Jesus, in Matthew 25:35, commented that "I was a stranger and you welcomed me." The U.S. bishops, in a Nov. 15, 2000, statement said, "we call upon all people of good will, but Catholics especially, to welcome the newcomers in their neighborhoods and schools, in their places of work and worship, with heartfelt hospitality, openness, and eagerness..."

It is in that spirit of helping newcomers feel welcome and at home here in the Archdiocese of Washington that the Catholic Standard offers its annual Newcomers Guide. While not an exhaustive or comprehensive outline of all that is offered in the archdiocese, it is our attempt to introduce our local church to those who our new to our area. If you're not a subscriber, pick up a copy at Church, and do consider subscribing to the paper.

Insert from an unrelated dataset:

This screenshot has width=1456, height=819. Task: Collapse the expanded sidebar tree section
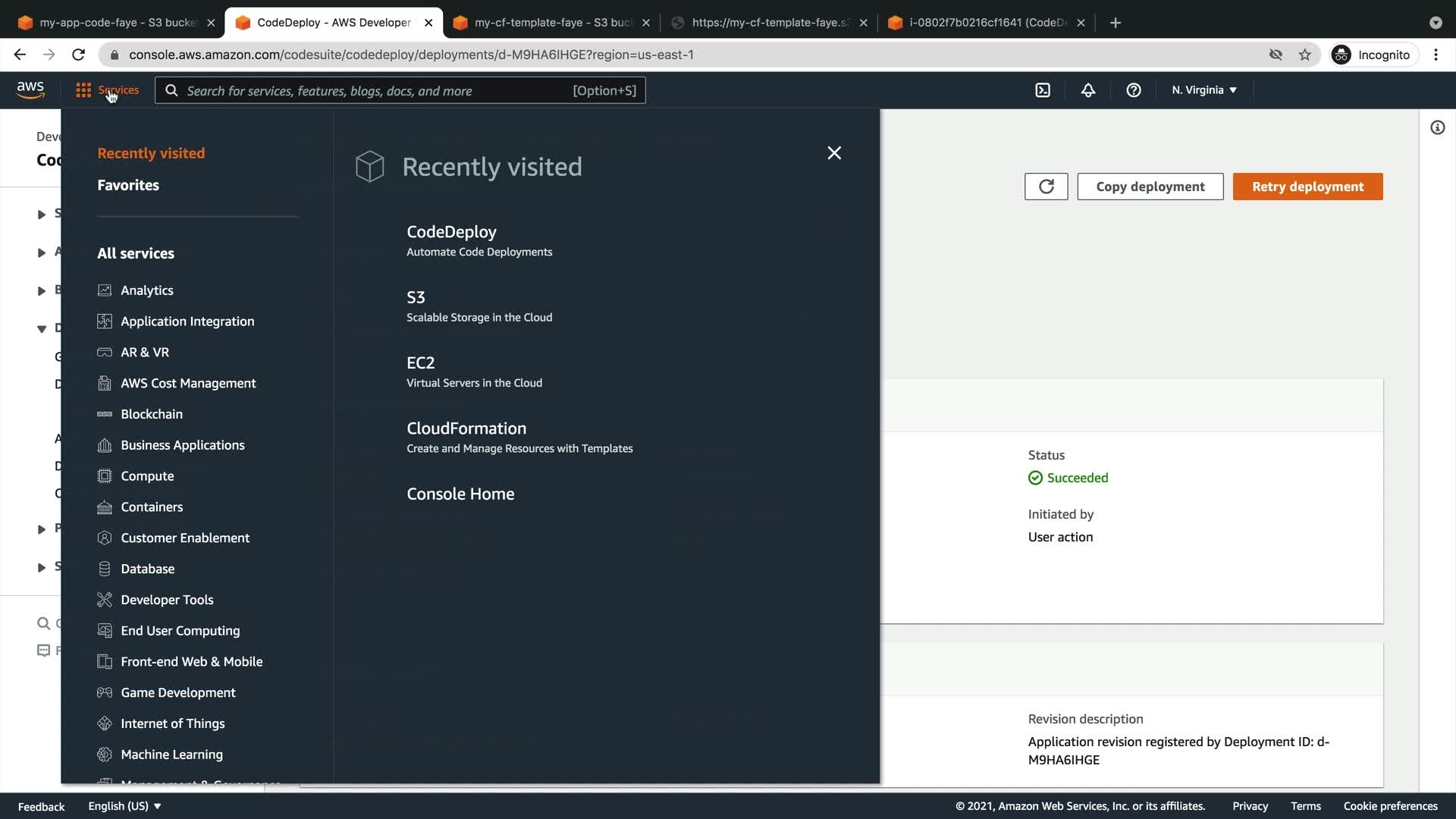42,328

We offer this annual issue not only to provide inter If you'esting information to new residents, but also to remind longtime residents of the unique characteristics of their archdiocese.

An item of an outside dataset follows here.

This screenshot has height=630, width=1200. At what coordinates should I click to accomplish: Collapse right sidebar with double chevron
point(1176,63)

However, one need not wait for this once-a-year guide in order to be clued in to what is happening in and about the Archdiocese of Washington. The Standard offers local Catholics several ways to keep abreast of the latest Church news.

Our website - www.cathstan.org - is a user-friendly, newsy site that offers regularly updated information about our archdiocese, our cardinal, the pope and local, national and international Church news. Each story on our website lets you tell us what you like and don't like. There is also a link to the Archdiocese of Washington website (www.adw.org) that offers answers to almost any question you can think of.
We also have a Facebook page (www.facebook.com/catholicstandard). Here, you can be our friend and not only get an update on Catholic news, but find out what your fellow Catholics are saying about the news. Also at this site, you can comment on the news and share links with your friends. You can offer story ideas and suggest ways we can serve you better.

As great as those sites are, we know that we can do more to reach out to you. And so, we offer a three-times-a-week e-mail newsletter. The newsletter not only lets you know when we have updated the website, but also alerts you to breaking news. When news happens, you learn about it almost as soon as we do. The newsletter is delivered to your e-mail's inbox by 7 a.m. Breaking news is delivered whenever it happens.

And now, we are on Twitter (www.twitter.com). Twitter is a real-time information-sharing network. By logging on to the site, you can follow conversations - called tweets - on topics you find interesting. On Twitter, we tweet information you need with links to more information.

All in all, the Catholic Standard offers information to local Catholics through five venues: the regularly printed newspaper, our website; our Facebook page; our e-mail newsletter; and Twitter. Combine all that with what the archdiocese offers on its website, and newcomers should feel at home in no time flat.

Whether you choose to peruse, log on, click or tweet, the Catholic Standard welcomes you to our archdiocese and wants you to know you are now part of a great family of faith.